→ WHAT IS BEING ASKED:
Answer with the exact lines of the following material from the one containing "You are a computer-use agent. 1280x690" through the one containing "The height and width of the screenshot is (397, 433).", both end lines included.

→ DATA LISTING:

◇ ◇ ◇ ◇

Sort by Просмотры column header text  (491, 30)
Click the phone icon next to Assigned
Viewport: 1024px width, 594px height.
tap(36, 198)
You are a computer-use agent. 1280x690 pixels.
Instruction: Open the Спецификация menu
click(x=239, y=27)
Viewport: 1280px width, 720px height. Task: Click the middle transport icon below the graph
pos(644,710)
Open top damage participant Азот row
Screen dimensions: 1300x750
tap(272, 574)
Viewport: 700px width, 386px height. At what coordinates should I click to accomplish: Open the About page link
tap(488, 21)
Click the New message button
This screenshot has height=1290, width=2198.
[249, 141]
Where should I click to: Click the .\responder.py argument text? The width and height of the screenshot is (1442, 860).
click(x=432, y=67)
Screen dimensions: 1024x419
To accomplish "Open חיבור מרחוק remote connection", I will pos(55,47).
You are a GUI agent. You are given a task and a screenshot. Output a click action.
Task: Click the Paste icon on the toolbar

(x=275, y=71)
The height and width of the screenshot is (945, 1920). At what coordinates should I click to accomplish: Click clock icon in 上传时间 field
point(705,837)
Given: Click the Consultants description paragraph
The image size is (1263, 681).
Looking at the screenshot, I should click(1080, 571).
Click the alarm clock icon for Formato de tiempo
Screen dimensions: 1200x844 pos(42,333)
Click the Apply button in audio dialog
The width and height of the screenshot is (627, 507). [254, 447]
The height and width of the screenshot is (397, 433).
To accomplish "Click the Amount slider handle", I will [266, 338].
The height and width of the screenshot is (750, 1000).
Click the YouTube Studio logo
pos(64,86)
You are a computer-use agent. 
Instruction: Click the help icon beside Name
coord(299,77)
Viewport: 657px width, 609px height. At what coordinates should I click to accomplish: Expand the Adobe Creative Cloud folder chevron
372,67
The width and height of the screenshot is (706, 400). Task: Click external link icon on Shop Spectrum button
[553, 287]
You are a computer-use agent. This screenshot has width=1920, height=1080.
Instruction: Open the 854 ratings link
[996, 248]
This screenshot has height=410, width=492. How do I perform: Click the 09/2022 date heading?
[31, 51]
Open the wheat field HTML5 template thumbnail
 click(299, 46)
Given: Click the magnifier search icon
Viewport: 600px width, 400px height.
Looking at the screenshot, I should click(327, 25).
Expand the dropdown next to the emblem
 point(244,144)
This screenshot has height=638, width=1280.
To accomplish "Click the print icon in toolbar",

◇ ◇ ◇ ◇

→ ANSWER TO THE PROBLEM:
You are a computer-use agent. 1280x690 pixels.
Instruction: Open the Спецификация menu
click(x=239, y=27)
Viewport: 1280px width, 720px height. Task: Click the middle transport icon below the graph
pos(644,710)
Open top damage participant Азот row
Screen dimensions: 1300x750
tap(272, 574)
Viewport: 700px width, 386px height. At what coordinates should I click to accomplish: Open the About page link
tap(488, 21)
Click the New message button
This screenshot has height=1290, width=2198.
[249, 141]
Where should I click to: Click the .\responder.py argument text? The width and height of the screenshot is (1442, 860).
click(x=432, y=67)
Screen dimensions: 1024x419
To accomplish "Open חיבור מרחוק remote connection", I will pos(55,47).
You are a GUI agent. You are given a task and a screenshot. Output a click action.
Task: Click the Paste icon on the toolbar

(x=275, y=71)
The height and width of the screenshot is (945, 1920). At what coordinates should I click to accomplish: Click clock icon in 上传时间 field
point(705,837)
Given: Click the Consultants description paragraph
The image size is (1263, 681).
Looking at the screenshot, I should click(1080, 571).
Click the alarm clock icon for Formato de tiempo
Screen dimensions: 1200x844 pos(42,333)
Click the Apply button in audio dialog
The width and height of the screenshot is (627, 507). [254, 447]
The height and width of the screenshot is (397, 433).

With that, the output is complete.